── Input rows

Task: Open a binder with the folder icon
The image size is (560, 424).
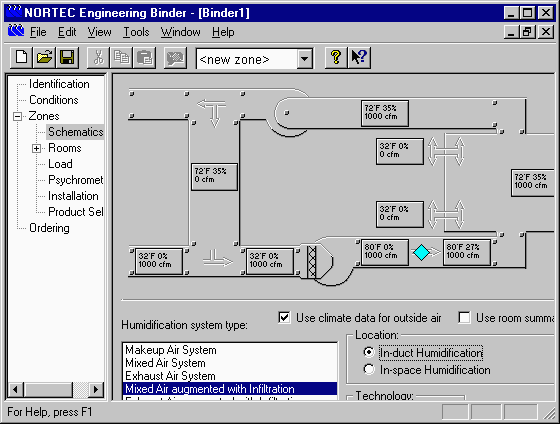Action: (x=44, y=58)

────
── Input rows

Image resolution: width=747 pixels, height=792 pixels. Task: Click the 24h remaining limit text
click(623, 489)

────
── Input rows

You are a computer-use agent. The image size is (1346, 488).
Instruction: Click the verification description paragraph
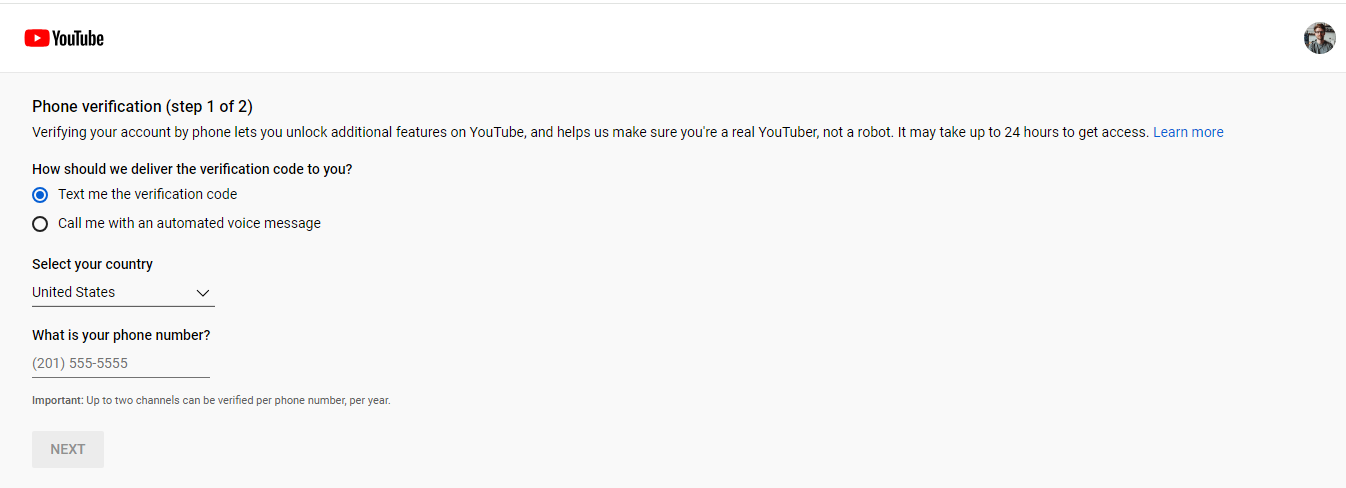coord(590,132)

────

- Short task: Please express everything from the line containing "You are a computer-use" down to the line containing "coord(590,132)" as a Markdown table with the columns Number and Text, one line each, skipping blank lines. Leave the pictures out of the table.

- Output below:
| Number | Text |
|---|---|
| 1 | You are a computer-use agent. The image size is (1346, 488). |
| 2 | Instruction: Click the verification description paragraph |
| 3 | coord(590,132) |